Perhaps China’s wettest province, Jiangxi is the place to go if you’re dying to see mist-covered hills and rice paddies sparkling with water and haven’t managed to scare any up in the southern provinces. This land is made up of water, from the Gan River (Gàn Jiāng; 赣江) that flows from the mountains of southern Jiangxi to Poyang Lake (Póyáng Hú; 鄱阳湖), a massive wetlands area where the river empties. And while Jiangxi rarely tops the list of China travelers, its a superb place to get in some hiking among the poncho-clad farmers that till the land below rolling hills of pointy pine forests, far away from the rampant development of the rest of China.
Jiangxi was of vital strategic importance to various Chinese empires. Control over the Gan River allowed for access to the mostly mountainous regions of China’s deep south. As dynasties were mostly ruled from northern China, Jiangxi was something of a wild region, inhabited by hill tribes who slowly assimilated into Chinese culture.
However, the natural beauty of Jiangxi led to the region taking an important role in Chinese culture. While the peaks of Lushan (庐山) inspired some of the most famous poets of the Tang Dynasty, the town of Jingdezhen (景德镇) became the center of the Chinese porcelain industry, and throughout the entire province philosophy and religion flourished. The most popular sect of Buddhism in China – the school of the Pure Land – was founded in Donglin (东林, or “East Woods”) Temple in northern Jiangxi, while Taoists masters searched for immortality in the summits of Sanqing Shan (三清山).

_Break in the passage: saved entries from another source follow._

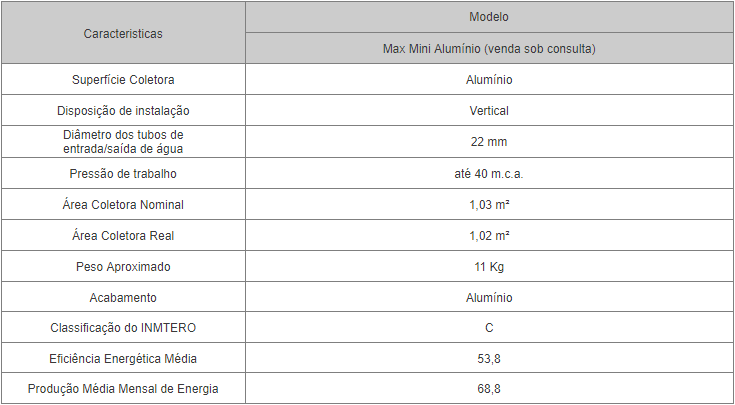
Task: Select the Disposição de instalação label
Action: click(123, 111)
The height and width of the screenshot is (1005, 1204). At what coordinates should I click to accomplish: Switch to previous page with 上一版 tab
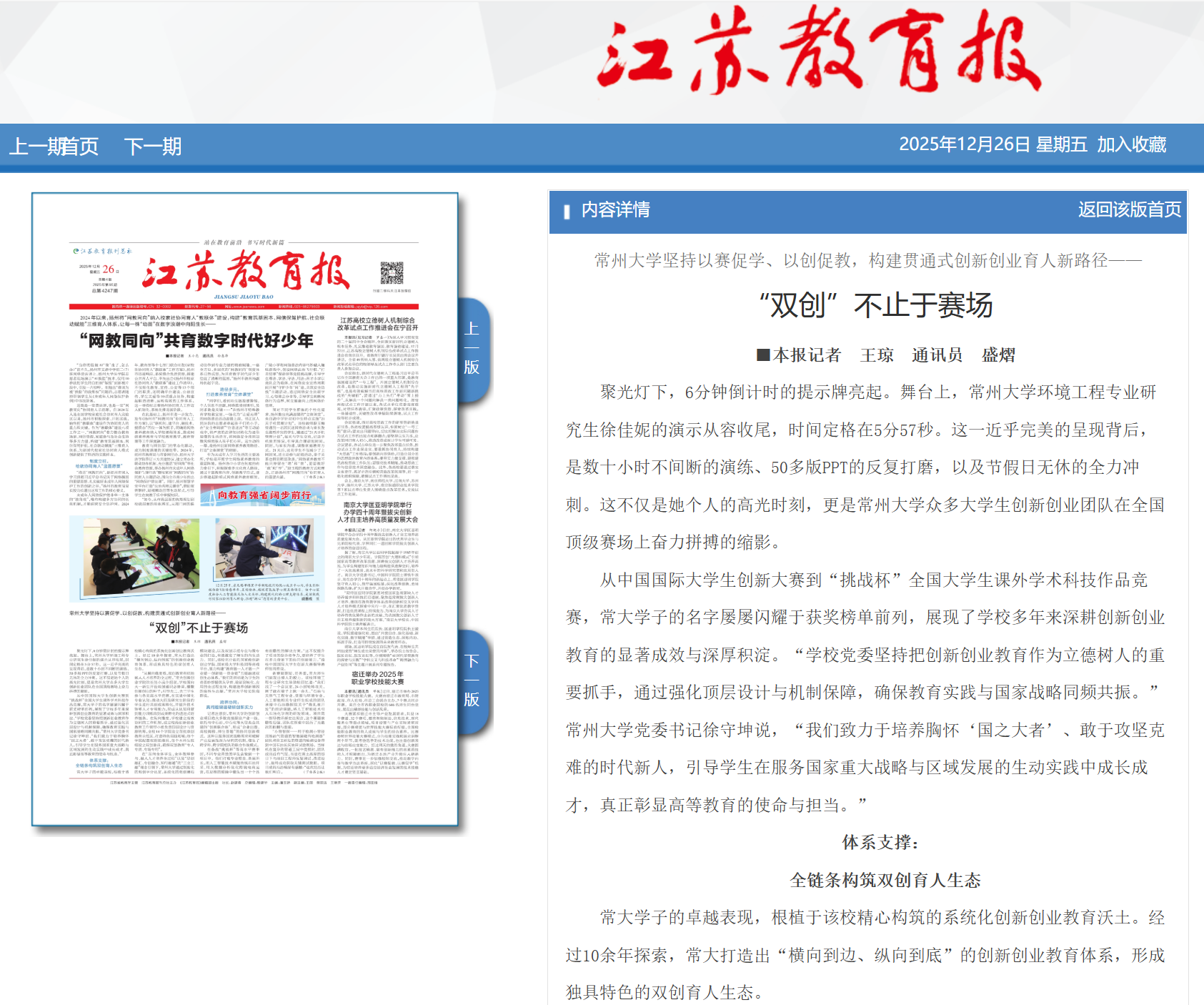coord(472,348)
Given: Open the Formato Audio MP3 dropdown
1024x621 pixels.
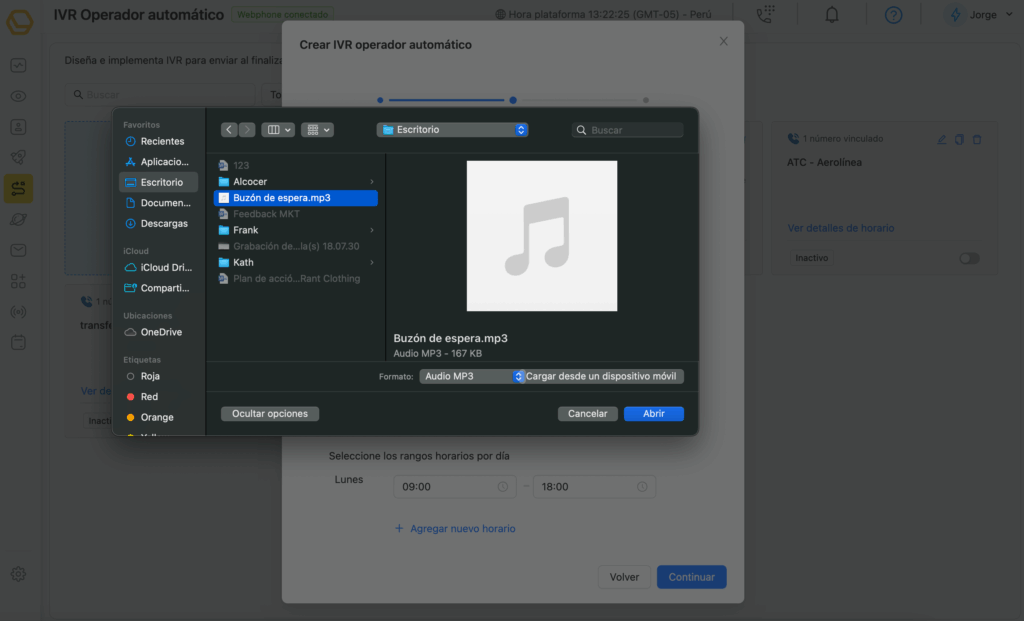Looking at the screenshot, I should pos(472,377).
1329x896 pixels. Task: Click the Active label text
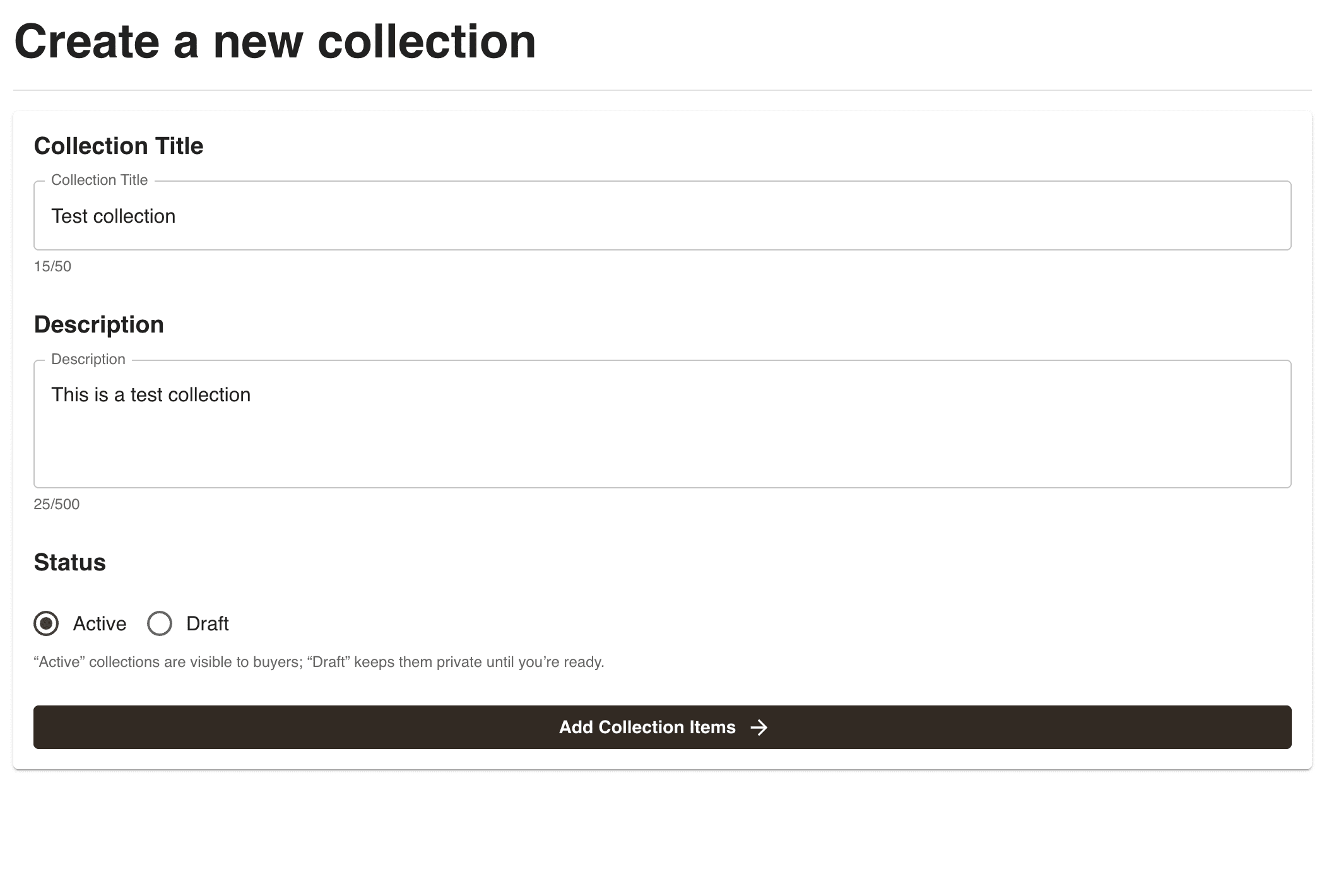[x=100, y=623]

The farms, temples and cities of Jiangxi were devastated during the Taiping Rebellion, which swept through southern China from 1850 to 1864. A Hakka man named Hong Xiuquan, who claimed to be the younger brother of Jesus Christ, led this rebellion against the Manchu-dominated Qing Empire (he found many willing recruits amongst Jiangxi’s impoverished farmers, especially his fellow Hakka of southern Jiangxi). Many of the estimated 20 to 50 million victims of the conflict were residents of Jiangxi, and the province’s population didn’t recover to pre-rebellion levels until the 1950s. Nearly all the major settlements of the region were devastated by pitched battles during what is considered by most historians to be history’s deadliest rebellion, and by the time European traders began buying tea and selling opium, Jiangxi was is utterly devastated.
War and revolution swept the area once more in the 1920s. The disadvantaged peasants of Jiangxi once again made eager revolutionaries, and were some of the earliest supporters of the Chinese Communist Party. After the Kuomintang began a deadly purge of communists in Shanghai, the communists first struck back in Nanchang, seizing the city with the help of Soviet advisors before retreating into Jiangxi’s lush hills to engage in guerilla warfare. Thus, Jiangxi was the first real battle between the Communists and Nationalists.
Jiangxi remained a site of war during the Japanese invasion. In the wake of the Allied victory and Mao Zedong’s subsequent rise to power, Jiangxi continued to be something of a backwater.
After the late 1970s economic reforms of Deng Xiaoping, who took de facto power after Mao’s death, Jiangxi began enjoying a period of peace and relative prosperity for the first time in 160 years. The province is still important for transport and culture, but it retains the lowest per capita GDP of any of China’s eastern provinces, even though it borders the nation’s two richest provinces (Zhejiang to the north and Guangdong to the south).
More than 99% of Jiangxi’s people are ethnically Han Chinese. There are many dialects in the region, with Gan Chinese (alternatively Jiangxinese – Jiāngxīhuà; 江西话) spoken in most of the province. However, in the cities, everyone will be able to speak (accented) Mandarin.
Hakka people – descendants of refugees from North China who settled in the region more than 1,000 years ago – live in the hills of the south. They not only have their own distinct language, but also have a different culture, food and dress from Han Chinese. However, it’s important to note that Hakka are still classified as Han.